## EXTRACT
The situation: Low-income consumers face mounting financial strain and are cutting spending as their after-tax wage growth slows, according to a recent Bank of America Institute report.

This pullback is showing up in earnings calls. For example, McDonald’s noted that low-income consumers are thinking twice before pulling into a drive-thru—a broader industry trend as US QSR traffic among this group was down by nearly double-digit percentages YoY.

Looking ahead: The pressure is unlikely to ease soon.

  • Prices are rising. Last week, Walmart warned shoppers could see price hikes by month’s end, as elevated tariffs threaten its “everyday low prices” model. In response, President Donald Trump posted on Truth Social that Walmart should “eat the tariffs”—a rare admission that tariffs squeeze margins and lead to price increases. The following day, Treasury Secretary Scott Bessent acknowledged the retailer may need to pass some of those costs on to consumers.
  • Policy offers little relief. Over the weekend, Republicans pushed what Trump is calling their “big, beautiful bill” through the House Budget Committee, setting it up for a Rules Committee hearing on Wednesday. The bill, which contains much of the Trump administration’s legislative agenda, would extend current tax rates and avoid a scheduled increase at year’s end.

## PROBLEM REQUIREMENTS
Extend the text on low-income consumers' financial strain, starting after its final sentence. The rows that follow are not needed for anything here.

## SUPPLIED RECORDS

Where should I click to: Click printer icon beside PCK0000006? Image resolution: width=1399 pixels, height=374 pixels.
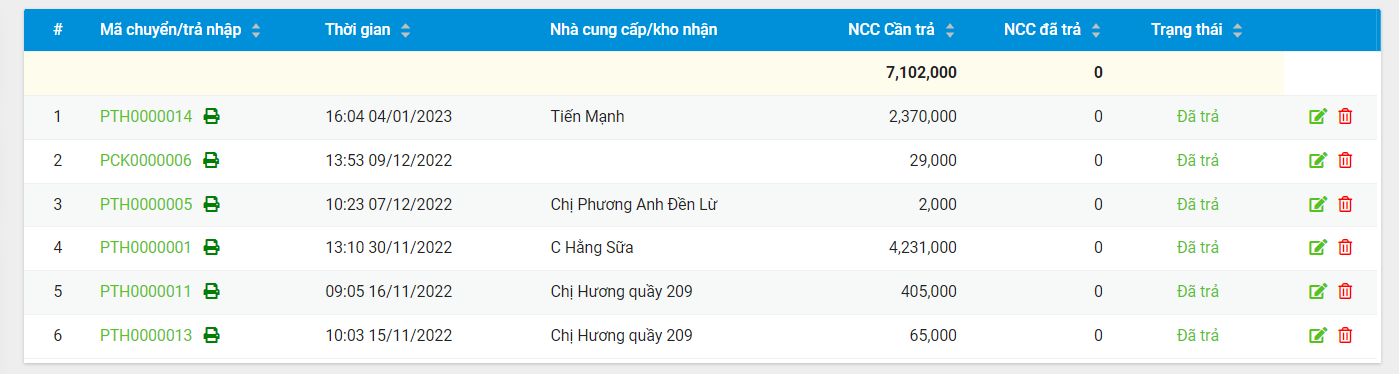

...

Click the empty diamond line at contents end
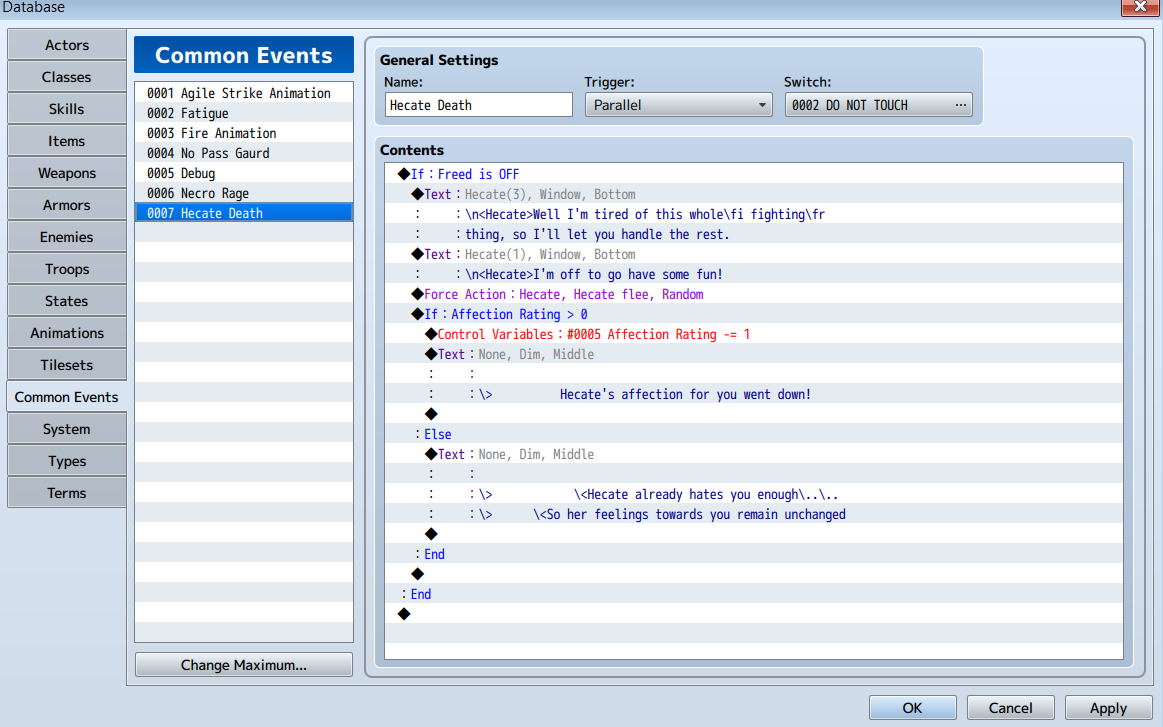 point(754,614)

## RESULT OF THE EXERCISE
Zooming in on the policy: While many analyses suggest the bill could lower taxes for many Americans, it could actually reduce after-tax income for lower-income households, intensifying financial pressures on those already most vulnerable.

A Penn Wharton Budget Model analysis examined both the proposed tax cuts and the spending reductions needed to fund them—including deep cuts to programs like Medicaid and SNAP. The results were stark:

  • Those earning between $17,000 and $51,000 could lose an average of $705 in after-tax income starting in 2026, with losses growing over time.
  • Those earning less than $17,000 would lose $1,035 next year—underscoring their reliance on federal assistance.
  • Meanwhile, the top 0.1%—individuals earning more than $4.3 million—would see an average increase of over $389,280 in after-tax income in 2026.

The findings point to a growing concern: The long-term effects of the bill may widen the economic divide rather than narrow it.